- _Your objective_:
What lines in this listing contain the string "computer"? Report each one by copying it.

|---|

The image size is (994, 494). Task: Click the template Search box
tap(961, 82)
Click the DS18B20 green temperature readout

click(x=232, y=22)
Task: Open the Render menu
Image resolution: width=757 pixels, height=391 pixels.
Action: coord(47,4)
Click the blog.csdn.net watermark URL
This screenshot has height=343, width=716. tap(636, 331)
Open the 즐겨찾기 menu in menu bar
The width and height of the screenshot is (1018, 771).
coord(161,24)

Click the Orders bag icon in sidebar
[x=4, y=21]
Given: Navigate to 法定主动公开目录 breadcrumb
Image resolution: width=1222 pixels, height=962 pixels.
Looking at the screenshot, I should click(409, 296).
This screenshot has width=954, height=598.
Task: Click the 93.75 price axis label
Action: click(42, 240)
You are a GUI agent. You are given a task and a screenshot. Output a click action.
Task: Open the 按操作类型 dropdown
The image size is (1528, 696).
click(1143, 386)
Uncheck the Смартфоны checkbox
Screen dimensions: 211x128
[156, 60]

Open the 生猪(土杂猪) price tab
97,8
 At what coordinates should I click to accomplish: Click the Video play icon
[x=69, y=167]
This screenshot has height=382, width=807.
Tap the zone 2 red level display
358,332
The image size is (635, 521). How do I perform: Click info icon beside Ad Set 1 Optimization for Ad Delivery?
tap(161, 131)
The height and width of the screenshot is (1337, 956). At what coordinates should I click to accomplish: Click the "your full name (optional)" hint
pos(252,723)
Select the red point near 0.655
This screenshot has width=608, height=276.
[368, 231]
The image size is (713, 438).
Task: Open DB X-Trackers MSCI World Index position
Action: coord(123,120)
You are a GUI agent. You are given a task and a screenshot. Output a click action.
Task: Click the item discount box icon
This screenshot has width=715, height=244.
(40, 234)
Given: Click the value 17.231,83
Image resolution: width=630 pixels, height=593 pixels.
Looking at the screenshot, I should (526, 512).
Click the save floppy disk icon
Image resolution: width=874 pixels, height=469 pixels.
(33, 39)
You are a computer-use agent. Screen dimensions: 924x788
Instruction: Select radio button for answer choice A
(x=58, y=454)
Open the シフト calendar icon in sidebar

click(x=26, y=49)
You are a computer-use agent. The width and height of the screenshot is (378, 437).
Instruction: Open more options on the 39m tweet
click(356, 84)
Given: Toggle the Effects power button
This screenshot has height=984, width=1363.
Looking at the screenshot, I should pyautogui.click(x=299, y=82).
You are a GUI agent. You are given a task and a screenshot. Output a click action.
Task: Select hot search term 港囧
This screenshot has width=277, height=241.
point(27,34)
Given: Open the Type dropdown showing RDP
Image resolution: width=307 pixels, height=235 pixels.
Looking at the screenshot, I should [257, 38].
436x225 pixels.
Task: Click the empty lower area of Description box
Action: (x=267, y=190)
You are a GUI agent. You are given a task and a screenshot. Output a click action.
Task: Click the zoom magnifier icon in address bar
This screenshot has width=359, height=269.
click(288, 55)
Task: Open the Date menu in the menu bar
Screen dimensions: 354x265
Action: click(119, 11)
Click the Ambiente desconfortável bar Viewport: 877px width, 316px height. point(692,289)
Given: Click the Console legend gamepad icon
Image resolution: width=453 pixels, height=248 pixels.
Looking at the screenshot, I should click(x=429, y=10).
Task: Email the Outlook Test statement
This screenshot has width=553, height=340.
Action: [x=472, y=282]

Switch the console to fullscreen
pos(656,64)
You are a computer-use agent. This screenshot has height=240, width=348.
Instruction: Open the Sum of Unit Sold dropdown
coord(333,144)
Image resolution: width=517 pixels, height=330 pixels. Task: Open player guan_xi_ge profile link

|---|

- _Answer section_:
You are a computer-use agent. Screen dimensions: 924x788
You are a computer-use agent. The width and height of the screenshot is (378, 437).
You are a computer-use agent. This screenshot has height=240, width=348.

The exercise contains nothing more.